[Directive A]:
According to the traffic forecasting post, how many days of data did the poster put on Google Doc?
[Directive B]:
Reproduce word for word the stretch of the traffic forecasting post from "I've got a small" through "forecast statistically reliable?".

[Text provided]:
4

I've got a small website and I'm investing a lot of efforts on it. The traffic is growing but still very low. I've studied engineering but my knowledge of statistics is basic.

I have put the last 70 days of data on Google Doc (link) and I wish to detect daily seasonality, level shifts, time trends in a logical way while also identifying unusual readings and not have them distort my forecast. What method should I use?

I've tried Excel with a linear, logarithmic regression. Are these forecast statistically reliable?

What is an alternative for this kind of task? (i.e. other type of regression? time series?)

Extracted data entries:
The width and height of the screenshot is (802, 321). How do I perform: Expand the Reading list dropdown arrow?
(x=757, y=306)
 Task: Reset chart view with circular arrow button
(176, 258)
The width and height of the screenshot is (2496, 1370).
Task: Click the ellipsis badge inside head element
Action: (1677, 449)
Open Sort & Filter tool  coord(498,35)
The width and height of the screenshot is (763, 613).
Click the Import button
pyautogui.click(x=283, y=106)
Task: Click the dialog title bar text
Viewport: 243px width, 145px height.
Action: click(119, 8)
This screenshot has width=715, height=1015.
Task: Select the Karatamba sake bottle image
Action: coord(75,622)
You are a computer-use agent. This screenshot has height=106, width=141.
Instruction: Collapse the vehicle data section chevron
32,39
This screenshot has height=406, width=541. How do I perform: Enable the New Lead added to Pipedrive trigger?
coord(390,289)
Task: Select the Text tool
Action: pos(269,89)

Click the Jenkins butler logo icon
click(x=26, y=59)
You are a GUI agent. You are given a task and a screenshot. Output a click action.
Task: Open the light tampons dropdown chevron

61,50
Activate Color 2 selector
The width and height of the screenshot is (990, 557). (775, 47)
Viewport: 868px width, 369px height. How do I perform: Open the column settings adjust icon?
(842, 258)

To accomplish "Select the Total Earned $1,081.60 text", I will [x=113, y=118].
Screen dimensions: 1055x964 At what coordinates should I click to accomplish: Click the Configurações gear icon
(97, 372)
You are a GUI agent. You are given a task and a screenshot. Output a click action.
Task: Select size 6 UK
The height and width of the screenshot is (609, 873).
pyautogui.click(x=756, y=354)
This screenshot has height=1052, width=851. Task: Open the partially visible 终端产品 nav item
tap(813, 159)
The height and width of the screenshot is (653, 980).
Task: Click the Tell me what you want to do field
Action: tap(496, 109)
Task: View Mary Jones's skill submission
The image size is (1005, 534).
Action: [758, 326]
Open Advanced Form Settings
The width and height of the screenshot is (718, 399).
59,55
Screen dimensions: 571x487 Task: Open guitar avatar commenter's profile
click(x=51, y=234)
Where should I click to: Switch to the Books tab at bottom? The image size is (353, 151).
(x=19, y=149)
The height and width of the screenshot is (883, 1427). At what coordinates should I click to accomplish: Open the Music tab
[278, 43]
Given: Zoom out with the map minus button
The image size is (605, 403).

[Correct answer A]:
The last 70 days.

[Correct answer B]:
I've got a small website and I'm investing a lot of efforts on it. The traffic is growing but still very low. I've studied engineering but my knowledge of statistics is basic.

I have put the last 70 days of data on Google Doc (link) and I wish to detect daily seasonality, level shifts, time trends in a logical way while also identifying unusual readings and not have them distort my forecast. What method should I use?

I've tried Excel with a linear, logarithmic regression. Are these forecast statistically reliable?